Investor visas are a way for foreign nationals to live in the United States as someone who is self-employed. The goal of these visas is to encourage trade between the U.S. and the treaty country. The United States has to have a treaty of commerce with the other country in order to permit this investor visa. This does not mean you are granted a green card. However, it still allows you to work here, travel and to make money. The two main types of investor visas are an E1 visa and an E2 visa.
What is an E1 visa?
In order for an individual to qualify for this investor visa, there are a few requirements. There must be a traceable exchange between the U.S. and the treaty country that the individual is coming from. The trade must be international and involve commodities, such as goods, services and money. It must be an existing trade between the United States and countries with ratified trade treaties.
The trade must be substantial in order to be granted access. There must be an ongoing flow of transactions over a period of time. A minimum of half of the international trade conducted by a trader must be between the U.S. and that treaty country. However, there is no minimum requirement for the volume or value of individual trade transactions. Although this is in place, large-scale and more valued transactions may have a more positive effect on the case.
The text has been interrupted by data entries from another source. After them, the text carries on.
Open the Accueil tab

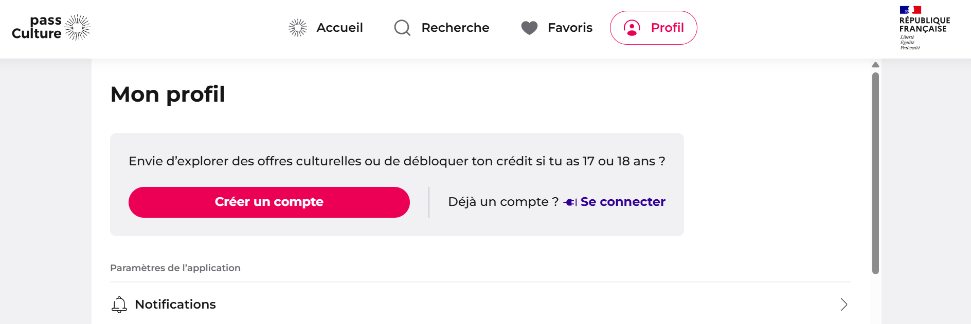point(326,28)
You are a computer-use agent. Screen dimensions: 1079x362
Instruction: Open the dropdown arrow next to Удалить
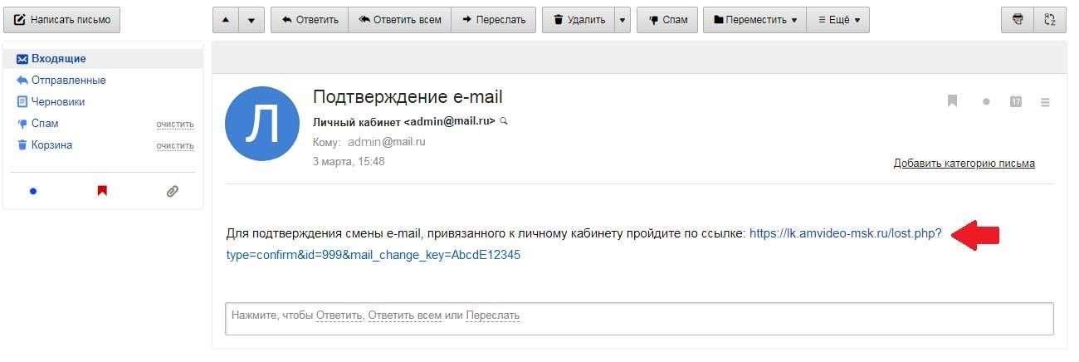tap(623, 20)
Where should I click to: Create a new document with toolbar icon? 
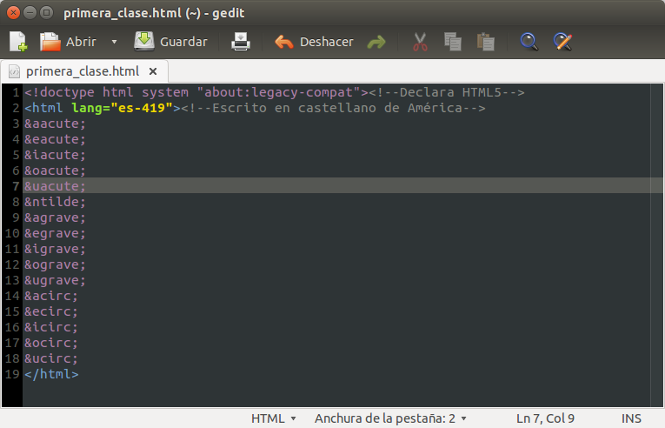coord(18,42)
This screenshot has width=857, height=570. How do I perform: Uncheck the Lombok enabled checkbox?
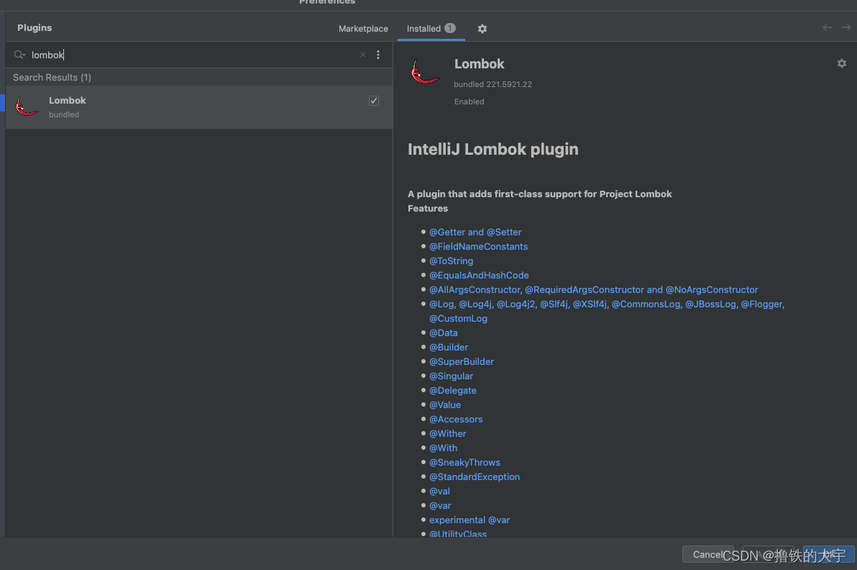374,101
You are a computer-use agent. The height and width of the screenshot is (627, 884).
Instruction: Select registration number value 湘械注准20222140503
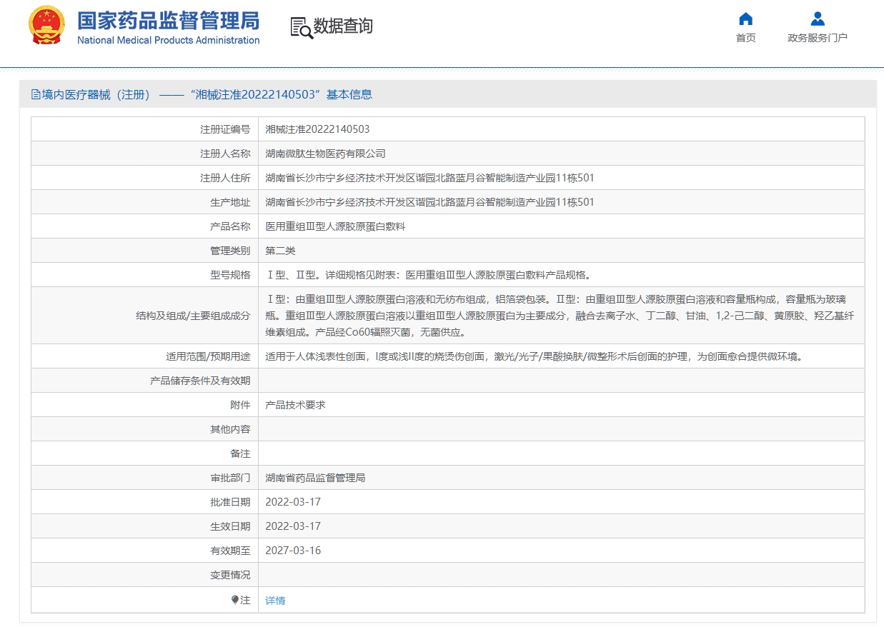(x=317, y=129)

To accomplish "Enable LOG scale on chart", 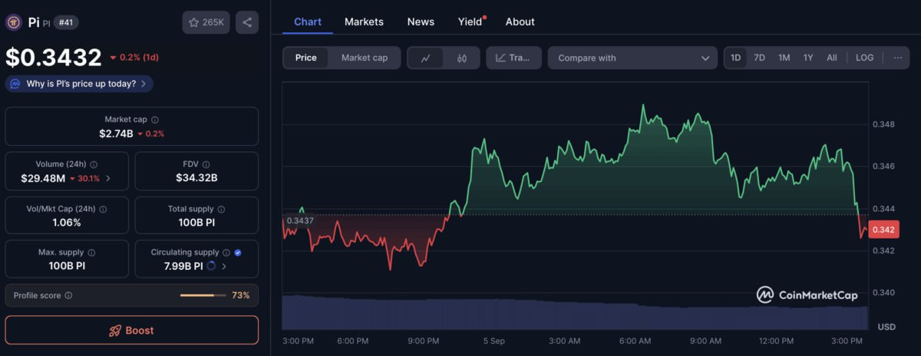I will pos(864,58).
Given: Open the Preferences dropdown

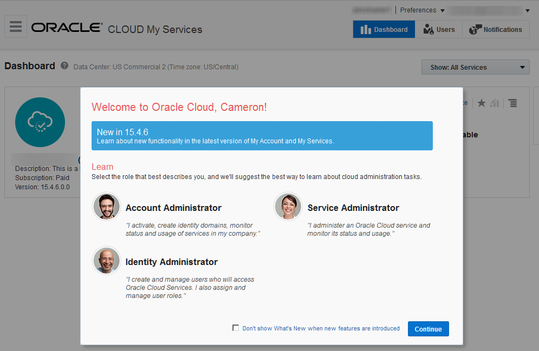Looking at the screenshot, I should coord(422,10).
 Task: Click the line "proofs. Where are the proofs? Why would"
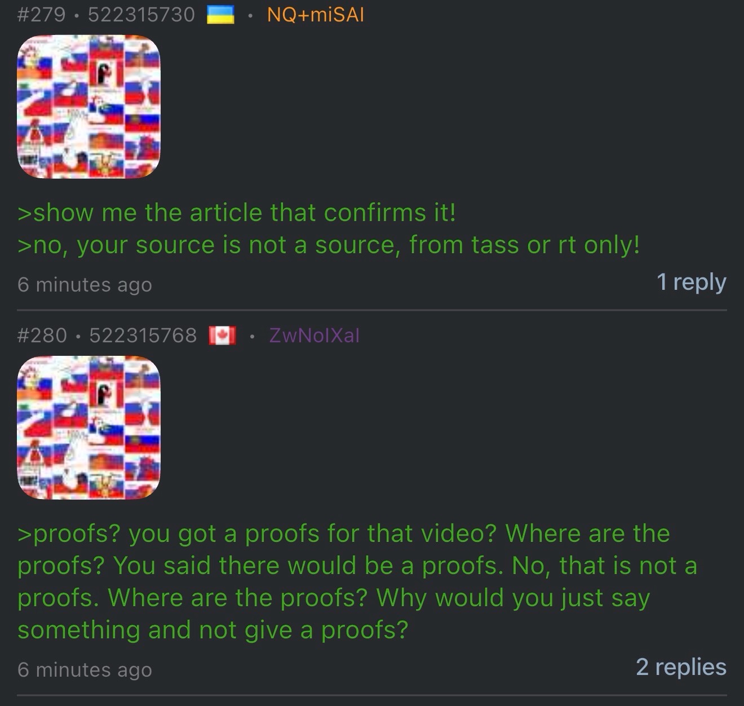click(334, 598)
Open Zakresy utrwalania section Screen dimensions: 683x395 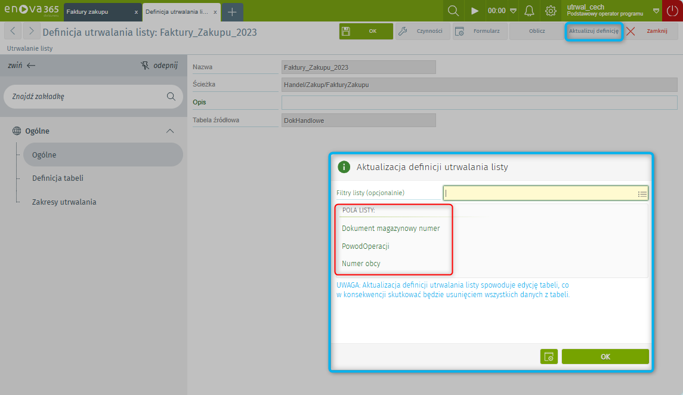[x=64, y=202]
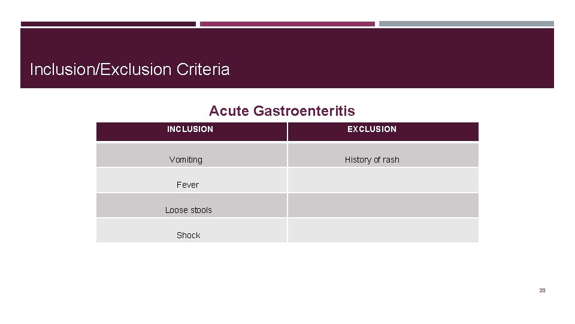The height and width of the screenshot is (324, 575).
Task: Select the Vomiting table cell
Action: tap(186, 160)
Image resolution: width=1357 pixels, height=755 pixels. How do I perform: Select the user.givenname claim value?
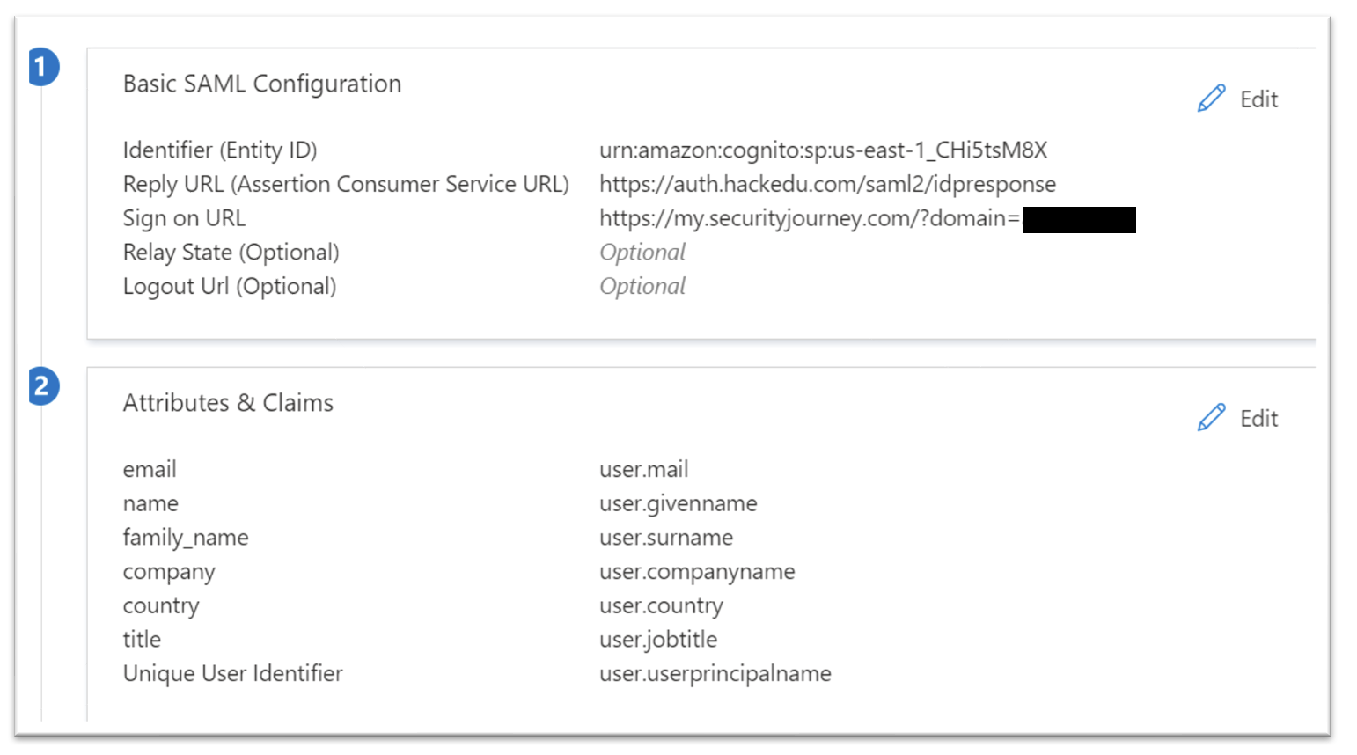[678, 504]
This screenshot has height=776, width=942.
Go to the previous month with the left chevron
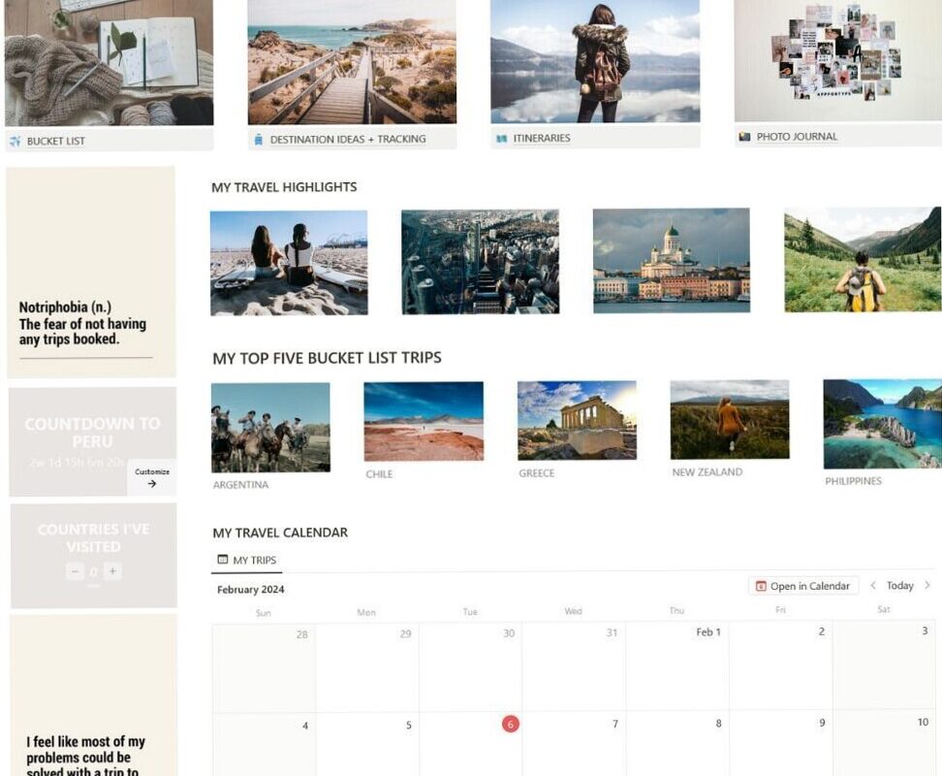(x=873, y=586)
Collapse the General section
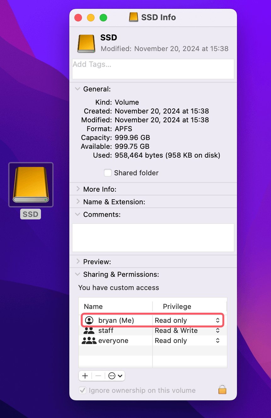 (x=78, y=89)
Through this trade, the trader should be able to support themselves and their family. They may hold a managerial or supervisory position in the enterprise or possess certain qualifications that are essential to the business. The owner of the enterprise must also be a national of the foreign state and own at least half of the company.
What is an E2 visa?
An E2 visa is a bit different from an E1 visa. To qualify for this treaty visa, the investor must have previously invested or must be in the process of investing in a U.S. enterprise. The investment of capital is required to be placed at risk in a commercial enterprise with the expectation of making a profit. As the trader, you must have possession of the investment and control over it. The biggest requirement is that the investment must be committed to the U.S. enterprise and subject to a partial or total loss if the investment fails.